* Required action
Pick out the lines below that contain the string "will" and copy them all.

---------- Exercise material

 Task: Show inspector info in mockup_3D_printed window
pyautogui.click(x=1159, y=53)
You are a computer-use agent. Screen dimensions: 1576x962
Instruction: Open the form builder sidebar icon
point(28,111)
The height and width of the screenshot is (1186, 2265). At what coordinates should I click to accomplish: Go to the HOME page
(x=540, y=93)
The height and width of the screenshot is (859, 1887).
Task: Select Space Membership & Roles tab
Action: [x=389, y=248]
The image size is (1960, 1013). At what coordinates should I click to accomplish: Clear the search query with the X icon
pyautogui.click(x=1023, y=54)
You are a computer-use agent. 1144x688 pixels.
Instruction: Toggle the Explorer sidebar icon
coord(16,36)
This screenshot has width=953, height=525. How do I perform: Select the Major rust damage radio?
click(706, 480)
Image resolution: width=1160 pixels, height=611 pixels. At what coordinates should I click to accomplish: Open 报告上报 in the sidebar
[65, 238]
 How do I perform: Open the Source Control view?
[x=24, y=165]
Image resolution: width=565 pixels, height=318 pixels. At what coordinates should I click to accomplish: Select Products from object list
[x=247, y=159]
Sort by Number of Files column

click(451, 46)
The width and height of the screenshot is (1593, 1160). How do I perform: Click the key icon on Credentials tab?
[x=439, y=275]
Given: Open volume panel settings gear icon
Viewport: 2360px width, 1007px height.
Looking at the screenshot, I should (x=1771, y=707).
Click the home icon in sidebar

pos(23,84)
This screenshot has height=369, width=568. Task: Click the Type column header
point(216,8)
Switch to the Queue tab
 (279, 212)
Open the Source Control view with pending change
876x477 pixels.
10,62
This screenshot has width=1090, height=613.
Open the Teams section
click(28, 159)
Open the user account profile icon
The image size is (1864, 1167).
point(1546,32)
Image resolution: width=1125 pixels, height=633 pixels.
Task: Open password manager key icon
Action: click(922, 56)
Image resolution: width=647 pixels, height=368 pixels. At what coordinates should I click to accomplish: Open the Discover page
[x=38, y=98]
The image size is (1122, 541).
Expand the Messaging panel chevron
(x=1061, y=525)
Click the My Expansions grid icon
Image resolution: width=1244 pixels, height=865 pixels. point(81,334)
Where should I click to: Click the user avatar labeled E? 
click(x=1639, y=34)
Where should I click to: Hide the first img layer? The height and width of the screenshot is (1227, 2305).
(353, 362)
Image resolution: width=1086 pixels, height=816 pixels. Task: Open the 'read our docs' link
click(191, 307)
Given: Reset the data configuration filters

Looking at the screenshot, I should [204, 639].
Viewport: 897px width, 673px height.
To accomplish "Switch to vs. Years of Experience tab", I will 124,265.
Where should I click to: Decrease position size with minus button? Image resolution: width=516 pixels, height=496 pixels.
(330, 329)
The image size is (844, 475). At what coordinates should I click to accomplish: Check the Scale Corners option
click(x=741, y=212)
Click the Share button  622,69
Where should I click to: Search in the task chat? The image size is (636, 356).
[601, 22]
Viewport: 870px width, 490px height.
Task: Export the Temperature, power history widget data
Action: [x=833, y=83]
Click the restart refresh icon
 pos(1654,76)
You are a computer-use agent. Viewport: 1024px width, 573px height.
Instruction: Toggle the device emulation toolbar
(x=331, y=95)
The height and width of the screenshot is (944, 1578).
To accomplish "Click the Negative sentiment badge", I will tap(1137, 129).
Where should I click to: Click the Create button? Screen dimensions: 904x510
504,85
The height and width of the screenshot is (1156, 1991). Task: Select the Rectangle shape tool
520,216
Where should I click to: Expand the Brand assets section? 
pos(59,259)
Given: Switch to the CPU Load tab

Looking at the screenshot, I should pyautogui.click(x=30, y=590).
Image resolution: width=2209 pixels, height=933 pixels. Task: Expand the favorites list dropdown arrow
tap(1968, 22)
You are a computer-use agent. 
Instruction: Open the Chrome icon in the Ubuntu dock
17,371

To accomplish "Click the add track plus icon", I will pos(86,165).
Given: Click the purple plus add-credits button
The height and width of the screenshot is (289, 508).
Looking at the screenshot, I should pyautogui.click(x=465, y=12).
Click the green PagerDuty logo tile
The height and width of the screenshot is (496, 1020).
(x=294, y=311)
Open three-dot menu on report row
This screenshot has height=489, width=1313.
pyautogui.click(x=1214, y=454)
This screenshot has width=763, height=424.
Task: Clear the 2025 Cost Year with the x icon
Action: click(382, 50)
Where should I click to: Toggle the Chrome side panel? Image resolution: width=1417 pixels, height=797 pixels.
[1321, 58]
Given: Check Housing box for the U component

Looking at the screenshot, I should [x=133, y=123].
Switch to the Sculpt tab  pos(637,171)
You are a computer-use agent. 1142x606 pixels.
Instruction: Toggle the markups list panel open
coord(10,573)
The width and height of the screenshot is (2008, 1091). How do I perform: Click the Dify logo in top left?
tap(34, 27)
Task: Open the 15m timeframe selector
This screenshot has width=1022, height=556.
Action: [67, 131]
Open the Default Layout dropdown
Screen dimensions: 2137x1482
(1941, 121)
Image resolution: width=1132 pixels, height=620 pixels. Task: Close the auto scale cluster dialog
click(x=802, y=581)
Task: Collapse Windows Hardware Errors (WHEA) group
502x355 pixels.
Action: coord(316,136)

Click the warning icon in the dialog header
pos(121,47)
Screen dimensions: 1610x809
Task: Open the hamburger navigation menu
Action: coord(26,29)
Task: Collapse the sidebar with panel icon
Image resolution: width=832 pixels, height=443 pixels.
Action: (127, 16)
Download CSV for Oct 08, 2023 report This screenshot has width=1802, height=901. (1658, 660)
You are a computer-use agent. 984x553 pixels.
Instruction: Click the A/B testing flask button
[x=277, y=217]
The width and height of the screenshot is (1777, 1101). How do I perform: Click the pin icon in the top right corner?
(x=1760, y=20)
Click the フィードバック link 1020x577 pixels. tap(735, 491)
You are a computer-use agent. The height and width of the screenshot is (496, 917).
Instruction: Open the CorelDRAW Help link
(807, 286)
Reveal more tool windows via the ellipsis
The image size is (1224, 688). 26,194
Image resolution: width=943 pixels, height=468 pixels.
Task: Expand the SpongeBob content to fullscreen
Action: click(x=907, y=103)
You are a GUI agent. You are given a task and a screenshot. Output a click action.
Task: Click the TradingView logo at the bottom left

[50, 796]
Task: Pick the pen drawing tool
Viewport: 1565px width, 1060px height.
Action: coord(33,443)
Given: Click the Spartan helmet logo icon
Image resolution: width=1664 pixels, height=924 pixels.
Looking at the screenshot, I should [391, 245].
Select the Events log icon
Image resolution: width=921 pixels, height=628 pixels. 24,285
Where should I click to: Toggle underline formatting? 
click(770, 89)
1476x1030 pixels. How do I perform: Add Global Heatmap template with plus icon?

--------------------

* Written response
To accomplish "Switch to vs. Years of Experience tab", I will 124,265.
To accomplish "Click the Negative sentiment badge", I will tap(1137, 129).
To accomplish "Click the add track plus icon", I will pos(86,165).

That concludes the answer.